Problem to work on — Those lines of the following listing which contain the string "button" should be returned.

Extracted data —
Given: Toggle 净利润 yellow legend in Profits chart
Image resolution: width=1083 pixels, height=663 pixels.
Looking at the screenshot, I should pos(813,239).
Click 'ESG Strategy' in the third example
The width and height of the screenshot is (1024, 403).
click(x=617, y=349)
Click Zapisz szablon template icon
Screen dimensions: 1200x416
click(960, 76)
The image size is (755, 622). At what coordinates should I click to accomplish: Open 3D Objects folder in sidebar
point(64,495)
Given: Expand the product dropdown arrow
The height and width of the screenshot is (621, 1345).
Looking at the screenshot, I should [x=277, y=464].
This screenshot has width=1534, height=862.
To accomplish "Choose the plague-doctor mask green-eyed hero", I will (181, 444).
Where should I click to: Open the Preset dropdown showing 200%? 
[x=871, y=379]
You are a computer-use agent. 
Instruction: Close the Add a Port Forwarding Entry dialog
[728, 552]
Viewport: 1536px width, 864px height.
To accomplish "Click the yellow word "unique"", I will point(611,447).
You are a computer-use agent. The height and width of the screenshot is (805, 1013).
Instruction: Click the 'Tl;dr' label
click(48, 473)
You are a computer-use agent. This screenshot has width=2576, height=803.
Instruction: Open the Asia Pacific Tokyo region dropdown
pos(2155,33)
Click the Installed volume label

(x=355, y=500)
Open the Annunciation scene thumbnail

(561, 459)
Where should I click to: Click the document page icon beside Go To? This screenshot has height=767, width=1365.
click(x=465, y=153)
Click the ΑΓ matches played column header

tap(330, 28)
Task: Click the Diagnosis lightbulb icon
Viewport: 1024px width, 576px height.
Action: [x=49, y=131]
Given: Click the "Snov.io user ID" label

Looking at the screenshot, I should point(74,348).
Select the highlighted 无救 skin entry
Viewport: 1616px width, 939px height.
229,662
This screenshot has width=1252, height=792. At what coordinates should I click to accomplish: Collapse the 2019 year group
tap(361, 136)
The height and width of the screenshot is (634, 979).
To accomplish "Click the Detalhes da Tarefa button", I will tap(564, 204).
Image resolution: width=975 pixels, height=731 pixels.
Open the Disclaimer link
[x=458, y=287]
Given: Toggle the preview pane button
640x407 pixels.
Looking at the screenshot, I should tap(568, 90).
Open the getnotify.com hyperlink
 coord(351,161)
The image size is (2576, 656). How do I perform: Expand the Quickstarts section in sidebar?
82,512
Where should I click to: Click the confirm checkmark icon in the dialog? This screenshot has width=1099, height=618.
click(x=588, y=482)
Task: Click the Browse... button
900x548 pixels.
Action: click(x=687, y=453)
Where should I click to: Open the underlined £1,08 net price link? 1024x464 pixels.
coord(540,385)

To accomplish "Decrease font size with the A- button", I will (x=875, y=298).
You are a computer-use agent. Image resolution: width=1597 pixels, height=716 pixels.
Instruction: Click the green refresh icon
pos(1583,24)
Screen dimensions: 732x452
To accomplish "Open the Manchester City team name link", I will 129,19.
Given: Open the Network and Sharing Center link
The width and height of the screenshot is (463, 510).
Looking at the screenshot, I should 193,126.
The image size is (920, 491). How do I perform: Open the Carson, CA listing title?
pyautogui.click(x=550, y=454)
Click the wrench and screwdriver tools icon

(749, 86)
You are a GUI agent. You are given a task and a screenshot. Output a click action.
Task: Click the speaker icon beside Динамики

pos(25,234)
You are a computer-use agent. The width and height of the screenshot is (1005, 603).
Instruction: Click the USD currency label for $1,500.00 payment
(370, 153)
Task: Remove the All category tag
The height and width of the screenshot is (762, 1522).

Completed task —
To accomplish "Click the Detalhes da Tarefa button", I will tap(564, 204).
Given: Toggle the preview pane button
Task: Click the Browse... button
To accomplish "Decrease font size with the A- button", I will (x=875, y=298).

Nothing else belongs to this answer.